The accusations landed in a terse blog post, but their implications reach far beyond Silicon Valley. Anthropic, the American artificial intelligence company behind the Claude chatbot, says three fast-rising Chinese labs illegally siphoned off its technology to accelerate their own models, raising concerns that stretch from intellectual property to national security.
In a post, Anthropic has accused DeepSeek, MiniMax and Moonshot AI of creating more than 24,000 fraudulent accounts and generating over 16 million exchanges with Claude in order to train competing systems through a technique known as distillation. The practice involves using the outputs of a powerful model to train a smaller or newer one.
Distillation is widely used in the artificial intelligence industry. Frontier labs often distill their own systems to create cheaper, more efficient versions for customers. But most leading proprietary model providers, including Anthropic, explicitly prohibit outside entities from using their models in that way. Claude is not available in China.
The allegations follow similar claims from Anthropic’s chief rival, OpenAI. Earlier this month, OpenAI told the US House Select Committee on China that DeepSeek and other Chinese firms had been illegally distilling its ChatGPT models over the past year.
DeepSeek startled the industry last year when it unveiled a model that appeared to approach the capabilities of ChatGPT while relying on fewer computing resources. The breakthrough challenged the prevailing assumption that ever larger amounts of processing power were required to train cutting-edge systems. It also raised questions about the effectiveness of American export controls designed to limit China’s access to advanced chips.
OpenAI said at the time that it was reviewing evidence that DeepSeek “may have improperly distilled” its models. In its memo this month, the company argued that DeepSeek’s rapid progress stemmed from “its ongoing efforts to free-ride on the capabilities developed by OpenAI and other US frontier labs.”
DeepSeek has not publicly responded to OpenAI’s allegations.
Anthropic warned that models created through illicit distillation may lack the safety guardrails that American companies say they build into their systems. Without those protections, the company argued, such tools could heighten national security risks if used for cybercrime or the development of biological weapons.
They could also allow “authoritarian governments to deploy frontier AI for offensive cyber operations, disinformation campaigns, and mass surveillance,” Anthropic wrote. “The window to act is narrow.”
The dispute comes amid a broader debate over whether Washington’s export controls have slowed China’s advance in artificial intelligence. After DeepSeek’s emergence, some critics argued that the restrictions had failed.

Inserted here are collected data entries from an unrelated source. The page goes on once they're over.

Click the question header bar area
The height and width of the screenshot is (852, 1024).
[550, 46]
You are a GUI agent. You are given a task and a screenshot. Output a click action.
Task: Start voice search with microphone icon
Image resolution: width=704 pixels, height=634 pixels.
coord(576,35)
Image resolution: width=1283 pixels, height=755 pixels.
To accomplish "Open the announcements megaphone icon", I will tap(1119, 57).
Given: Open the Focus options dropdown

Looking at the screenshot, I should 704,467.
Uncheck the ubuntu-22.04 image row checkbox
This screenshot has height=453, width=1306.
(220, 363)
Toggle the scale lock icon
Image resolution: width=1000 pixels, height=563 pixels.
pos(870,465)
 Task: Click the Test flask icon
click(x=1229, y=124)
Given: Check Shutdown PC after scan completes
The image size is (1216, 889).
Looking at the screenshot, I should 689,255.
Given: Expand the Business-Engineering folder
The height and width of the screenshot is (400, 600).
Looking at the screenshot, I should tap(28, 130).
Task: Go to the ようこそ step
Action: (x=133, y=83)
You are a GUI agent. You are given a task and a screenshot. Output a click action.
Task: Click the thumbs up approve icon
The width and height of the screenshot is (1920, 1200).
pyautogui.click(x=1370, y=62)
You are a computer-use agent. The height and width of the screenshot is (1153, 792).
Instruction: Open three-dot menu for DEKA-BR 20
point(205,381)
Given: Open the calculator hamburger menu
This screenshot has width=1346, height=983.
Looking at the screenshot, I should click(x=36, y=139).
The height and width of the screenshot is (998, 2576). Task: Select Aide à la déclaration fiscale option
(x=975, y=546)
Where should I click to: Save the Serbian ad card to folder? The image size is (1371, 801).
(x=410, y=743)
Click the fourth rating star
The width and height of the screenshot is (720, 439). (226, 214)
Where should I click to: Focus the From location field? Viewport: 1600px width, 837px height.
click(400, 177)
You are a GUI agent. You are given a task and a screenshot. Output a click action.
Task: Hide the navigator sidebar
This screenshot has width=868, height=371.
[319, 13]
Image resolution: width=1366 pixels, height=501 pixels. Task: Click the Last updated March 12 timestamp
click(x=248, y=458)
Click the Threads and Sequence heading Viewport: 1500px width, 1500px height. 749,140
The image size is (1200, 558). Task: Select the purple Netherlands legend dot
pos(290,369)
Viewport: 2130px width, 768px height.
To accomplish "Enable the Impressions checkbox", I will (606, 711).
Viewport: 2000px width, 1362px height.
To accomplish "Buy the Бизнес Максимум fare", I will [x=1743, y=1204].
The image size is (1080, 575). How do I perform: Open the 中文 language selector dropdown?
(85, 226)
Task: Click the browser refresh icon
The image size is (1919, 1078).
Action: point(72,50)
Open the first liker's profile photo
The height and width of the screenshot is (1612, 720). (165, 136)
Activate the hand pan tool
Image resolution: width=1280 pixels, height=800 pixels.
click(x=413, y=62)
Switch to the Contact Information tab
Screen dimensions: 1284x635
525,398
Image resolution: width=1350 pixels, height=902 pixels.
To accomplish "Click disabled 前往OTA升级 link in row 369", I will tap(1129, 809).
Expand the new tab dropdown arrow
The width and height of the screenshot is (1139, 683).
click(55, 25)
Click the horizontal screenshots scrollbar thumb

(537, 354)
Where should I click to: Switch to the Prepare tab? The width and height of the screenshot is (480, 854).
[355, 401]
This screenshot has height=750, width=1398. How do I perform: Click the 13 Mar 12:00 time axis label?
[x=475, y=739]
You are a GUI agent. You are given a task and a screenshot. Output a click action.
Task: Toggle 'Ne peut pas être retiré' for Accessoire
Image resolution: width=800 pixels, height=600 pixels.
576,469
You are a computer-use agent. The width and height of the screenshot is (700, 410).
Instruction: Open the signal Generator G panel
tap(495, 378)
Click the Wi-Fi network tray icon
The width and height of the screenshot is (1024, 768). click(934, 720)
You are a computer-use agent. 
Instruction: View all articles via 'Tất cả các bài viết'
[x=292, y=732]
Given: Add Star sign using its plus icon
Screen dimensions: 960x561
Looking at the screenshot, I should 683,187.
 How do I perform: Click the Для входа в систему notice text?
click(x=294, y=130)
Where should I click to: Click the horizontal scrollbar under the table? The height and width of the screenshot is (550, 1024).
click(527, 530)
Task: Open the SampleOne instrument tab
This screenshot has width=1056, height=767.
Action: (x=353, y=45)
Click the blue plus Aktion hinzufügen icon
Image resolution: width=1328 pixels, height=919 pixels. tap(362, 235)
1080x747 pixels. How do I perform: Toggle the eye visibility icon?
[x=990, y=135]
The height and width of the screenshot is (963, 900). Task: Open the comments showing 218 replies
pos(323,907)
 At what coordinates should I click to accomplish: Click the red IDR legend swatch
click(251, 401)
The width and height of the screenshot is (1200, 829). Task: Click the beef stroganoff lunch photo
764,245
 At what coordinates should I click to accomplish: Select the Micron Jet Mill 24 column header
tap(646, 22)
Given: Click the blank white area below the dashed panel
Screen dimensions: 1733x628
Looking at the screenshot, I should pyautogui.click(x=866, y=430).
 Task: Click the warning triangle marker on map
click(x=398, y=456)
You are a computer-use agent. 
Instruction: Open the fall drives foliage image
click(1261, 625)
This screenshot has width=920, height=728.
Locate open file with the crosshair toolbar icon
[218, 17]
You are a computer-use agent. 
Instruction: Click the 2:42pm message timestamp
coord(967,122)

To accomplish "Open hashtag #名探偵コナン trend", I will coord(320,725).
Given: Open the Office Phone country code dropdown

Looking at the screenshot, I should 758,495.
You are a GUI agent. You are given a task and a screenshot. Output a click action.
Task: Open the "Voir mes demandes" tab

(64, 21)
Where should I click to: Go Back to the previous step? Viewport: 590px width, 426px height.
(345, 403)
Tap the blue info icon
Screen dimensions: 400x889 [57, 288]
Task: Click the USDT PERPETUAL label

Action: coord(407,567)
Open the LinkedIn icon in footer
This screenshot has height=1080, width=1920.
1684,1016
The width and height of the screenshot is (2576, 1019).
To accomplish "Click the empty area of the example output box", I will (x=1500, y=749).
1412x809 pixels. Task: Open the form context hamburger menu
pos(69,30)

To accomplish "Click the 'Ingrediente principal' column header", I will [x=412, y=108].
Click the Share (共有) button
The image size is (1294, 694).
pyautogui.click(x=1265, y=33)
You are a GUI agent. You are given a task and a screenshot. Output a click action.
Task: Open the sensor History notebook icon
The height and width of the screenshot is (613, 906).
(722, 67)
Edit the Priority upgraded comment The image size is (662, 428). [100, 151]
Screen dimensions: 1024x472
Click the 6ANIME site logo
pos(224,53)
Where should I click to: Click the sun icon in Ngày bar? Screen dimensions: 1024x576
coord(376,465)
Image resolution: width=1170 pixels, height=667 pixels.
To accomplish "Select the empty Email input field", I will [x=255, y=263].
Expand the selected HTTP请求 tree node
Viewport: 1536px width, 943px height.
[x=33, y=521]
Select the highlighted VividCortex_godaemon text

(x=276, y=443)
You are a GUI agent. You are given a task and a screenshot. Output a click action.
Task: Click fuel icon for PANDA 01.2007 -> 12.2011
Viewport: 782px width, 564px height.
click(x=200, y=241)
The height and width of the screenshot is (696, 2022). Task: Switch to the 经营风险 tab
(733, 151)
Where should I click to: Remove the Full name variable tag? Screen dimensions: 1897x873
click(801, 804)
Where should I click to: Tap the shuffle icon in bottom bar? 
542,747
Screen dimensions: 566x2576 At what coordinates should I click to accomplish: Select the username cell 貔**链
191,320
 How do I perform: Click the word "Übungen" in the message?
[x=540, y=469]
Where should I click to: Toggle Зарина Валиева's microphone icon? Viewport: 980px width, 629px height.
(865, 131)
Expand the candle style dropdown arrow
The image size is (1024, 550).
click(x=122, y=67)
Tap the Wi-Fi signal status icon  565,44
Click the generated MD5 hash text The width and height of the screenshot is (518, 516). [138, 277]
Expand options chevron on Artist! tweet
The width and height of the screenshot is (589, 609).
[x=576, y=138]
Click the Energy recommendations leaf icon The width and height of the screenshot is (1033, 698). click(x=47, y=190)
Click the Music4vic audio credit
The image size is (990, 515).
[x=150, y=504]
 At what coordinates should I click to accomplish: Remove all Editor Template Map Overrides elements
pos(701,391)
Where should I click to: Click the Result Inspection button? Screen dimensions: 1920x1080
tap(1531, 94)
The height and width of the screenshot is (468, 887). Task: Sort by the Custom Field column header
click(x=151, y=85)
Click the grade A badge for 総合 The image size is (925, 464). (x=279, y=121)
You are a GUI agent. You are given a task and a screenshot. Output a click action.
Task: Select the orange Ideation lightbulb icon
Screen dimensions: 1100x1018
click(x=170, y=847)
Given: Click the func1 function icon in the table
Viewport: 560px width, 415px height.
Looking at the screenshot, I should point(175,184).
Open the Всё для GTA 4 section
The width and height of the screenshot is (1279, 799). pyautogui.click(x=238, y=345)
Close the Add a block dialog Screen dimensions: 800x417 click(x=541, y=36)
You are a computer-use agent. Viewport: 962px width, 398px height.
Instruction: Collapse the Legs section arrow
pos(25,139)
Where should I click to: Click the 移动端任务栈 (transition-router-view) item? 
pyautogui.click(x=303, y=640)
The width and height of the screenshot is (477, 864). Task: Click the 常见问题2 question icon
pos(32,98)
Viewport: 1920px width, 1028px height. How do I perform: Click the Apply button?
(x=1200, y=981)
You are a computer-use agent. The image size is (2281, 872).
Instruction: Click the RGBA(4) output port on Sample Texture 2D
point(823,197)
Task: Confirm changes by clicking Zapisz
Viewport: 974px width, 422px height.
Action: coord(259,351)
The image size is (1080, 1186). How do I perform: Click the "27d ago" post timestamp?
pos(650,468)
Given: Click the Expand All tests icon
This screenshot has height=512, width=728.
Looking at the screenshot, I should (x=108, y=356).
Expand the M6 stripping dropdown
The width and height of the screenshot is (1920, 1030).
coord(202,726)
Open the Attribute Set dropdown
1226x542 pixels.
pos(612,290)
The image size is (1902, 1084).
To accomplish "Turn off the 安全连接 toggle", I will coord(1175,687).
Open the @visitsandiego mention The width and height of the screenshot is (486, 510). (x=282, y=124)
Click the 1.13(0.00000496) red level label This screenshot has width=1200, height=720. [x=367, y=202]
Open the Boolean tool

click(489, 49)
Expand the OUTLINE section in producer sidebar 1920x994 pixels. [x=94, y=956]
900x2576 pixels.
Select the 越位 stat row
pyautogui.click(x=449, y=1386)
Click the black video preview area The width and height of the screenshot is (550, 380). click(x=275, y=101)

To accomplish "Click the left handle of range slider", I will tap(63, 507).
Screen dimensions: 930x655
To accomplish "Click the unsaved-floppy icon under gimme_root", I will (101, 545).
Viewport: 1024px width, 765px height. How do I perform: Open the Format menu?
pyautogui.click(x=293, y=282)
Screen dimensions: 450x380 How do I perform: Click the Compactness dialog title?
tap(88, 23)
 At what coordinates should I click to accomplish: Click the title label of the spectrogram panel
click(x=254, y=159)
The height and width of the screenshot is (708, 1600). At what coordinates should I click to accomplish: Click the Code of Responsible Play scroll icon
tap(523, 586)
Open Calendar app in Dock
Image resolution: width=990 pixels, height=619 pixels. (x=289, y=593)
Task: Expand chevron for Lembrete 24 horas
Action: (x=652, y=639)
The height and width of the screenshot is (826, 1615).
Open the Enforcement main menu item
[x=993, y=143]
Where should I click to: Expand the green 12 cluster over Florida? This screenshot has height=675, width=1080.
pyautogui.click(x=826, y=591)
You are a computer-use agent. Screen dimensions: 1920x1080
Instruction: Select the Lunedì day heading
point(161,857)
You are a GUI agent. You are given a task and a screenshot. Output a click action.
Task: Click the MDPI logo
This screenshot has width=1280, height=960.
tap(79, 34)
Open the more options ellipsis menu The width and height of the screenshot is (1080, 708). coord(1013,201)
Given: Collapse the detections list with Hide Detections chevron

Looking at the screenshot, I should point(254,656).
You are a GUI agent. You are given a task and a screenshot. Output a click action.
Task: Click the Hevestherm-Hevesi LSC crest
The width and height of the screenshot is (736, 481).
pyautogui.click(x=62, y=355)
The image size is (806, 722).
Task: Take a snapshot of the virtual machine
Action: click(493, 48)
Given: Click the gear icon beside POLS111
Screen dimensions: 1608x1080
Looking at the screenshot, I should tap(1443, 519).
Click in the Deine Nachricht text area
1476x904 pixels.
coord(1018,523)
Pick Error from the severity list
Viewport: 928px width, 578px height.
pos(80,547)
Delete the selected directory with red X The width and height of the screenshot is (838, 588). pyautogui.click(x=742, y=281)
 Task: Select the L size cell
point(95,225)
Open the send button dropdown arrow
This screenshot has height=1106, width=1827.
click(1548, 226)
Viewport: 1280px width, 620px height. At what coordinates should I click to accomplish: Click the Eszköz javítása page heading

Anthropic offered a different interpretation. The fact that Chinese companies may have relied on distillation, it said, underscores the rationale for limiting access to advanced American chips and models. Exposing such attempts, the company argued, demonstrates that cutting-edge AI development cannot be sustained through innovation alone without access to high-end semiconductors.
Besides DeepSeek, MiniMax and Moonshot AI’s Kimi model have become prominent in China’s crowded artificial intelligence market, earning the nickname “AI tigers.” All three rank among the top 15 models on the Artificial Analysis leaderboard, a closely watched industry benchmark.
“In reality, these advancements depend in significant part on capabilities extracted from American models, and executing this extraction at scale requires access to advanced chips,” Anthropic said.
The clash reflects a new phase in the technological rivalry between the United States and China. As companies race to build more capable systems, questions over who controls the underlying technology, and how it is used, are becoming as consequential as the software itself.